8. Bury in the Front
For the Bury Methods, it takes a little practice to leave just the right amount of thread loose. If you leave too little, the thread is not secure. Sometimes, the thread slips right through if the tension isn’t just right. If you leave too much thread, trim it carefully with a pair of embroidery scissors.
When to Use the Bury Method
Use the Bury Method in the back for the same purposes you would use the Temporary Knots. And with the Bury Methods, you don’t have to go back and cut off any knots. This also works well when stitching on a frame or a stand where access to the back of the fabric is inconvenient.
Starting a thread by burying it in the front has the added advantage of leaving both the front AND the back looking nice and neat. It works the best when each cross stitch fully covers the fabric, without any bits poking through.

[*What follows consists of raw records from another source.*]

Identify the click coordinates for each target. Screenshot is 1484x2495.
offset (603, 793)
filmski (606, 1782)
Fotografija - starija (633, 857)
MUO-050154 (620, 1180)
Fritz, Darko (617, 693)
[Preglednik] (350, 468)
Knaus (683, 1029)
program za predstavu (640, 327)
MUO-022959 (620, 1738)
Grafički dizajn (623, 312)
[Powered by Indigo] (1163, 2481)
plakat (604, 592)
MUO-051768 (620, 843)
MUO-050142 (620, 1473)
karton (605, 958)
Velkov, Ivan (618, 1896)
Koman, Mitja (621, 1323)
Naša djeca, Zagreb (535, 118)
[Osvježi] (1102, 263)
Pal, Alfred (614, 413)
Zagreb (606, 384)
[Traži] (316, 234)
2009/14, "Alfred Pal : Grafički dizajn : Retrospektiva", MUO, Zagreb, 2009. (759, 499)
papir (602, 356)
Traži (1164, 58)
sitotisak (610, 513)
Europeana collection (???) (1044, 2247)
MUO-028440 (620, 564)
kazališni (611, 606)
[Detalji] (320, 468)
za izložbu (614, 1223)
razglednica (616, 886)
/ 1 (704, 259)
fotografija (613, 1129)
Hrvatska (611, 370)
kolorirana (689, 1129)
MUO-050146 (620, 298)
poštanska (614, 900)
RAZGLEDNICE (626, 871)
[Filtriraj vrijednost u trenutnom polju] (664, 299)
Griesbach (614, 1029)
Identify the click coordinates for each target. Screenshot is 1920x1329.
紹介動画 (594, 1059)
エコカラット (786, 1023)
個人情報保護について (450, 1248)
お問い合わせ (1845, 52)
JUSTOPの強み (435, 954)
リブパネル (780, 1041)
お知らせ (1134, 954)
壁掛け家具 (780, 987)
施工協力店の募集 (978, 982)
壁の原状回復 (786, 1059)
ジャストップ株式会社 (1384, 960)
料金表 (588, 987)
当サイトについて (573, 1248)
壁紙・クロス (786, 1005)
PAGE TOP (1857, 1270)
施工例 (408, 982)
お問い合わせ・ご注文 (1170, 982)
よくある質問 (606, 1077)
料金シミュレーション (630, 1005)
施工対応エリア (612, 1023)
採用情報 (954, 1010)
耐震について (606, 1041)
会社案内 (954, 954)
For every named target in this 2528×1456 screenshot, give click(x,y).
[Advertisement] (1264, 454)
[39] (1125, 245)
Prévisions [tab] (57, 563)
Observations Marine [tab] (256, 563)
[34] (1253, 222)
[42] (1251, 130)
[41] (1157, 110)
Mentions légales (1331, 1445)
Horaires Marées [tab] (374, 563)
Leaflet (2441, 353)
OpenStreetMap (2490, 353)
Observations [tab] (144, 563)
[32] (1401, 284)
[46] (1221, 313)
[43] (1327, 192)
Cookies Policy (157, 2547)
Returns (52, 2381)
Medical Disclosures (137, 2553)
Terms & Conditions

You may notice that, when working with a higher number of threads, burying the thread in the front can cause those stitches to puff out a little. It’s very subtle, and most people won’t even notice.
Which Way Will You Use?
There is no right or wrong way. It’s your project and you have the freedom to stitch what and how you like. I like the loop method because it is so quick and so neat on the back. (Don’t mind me, I love a tidy backside.)
Is there another way that you prefer to start a thread for embroidery?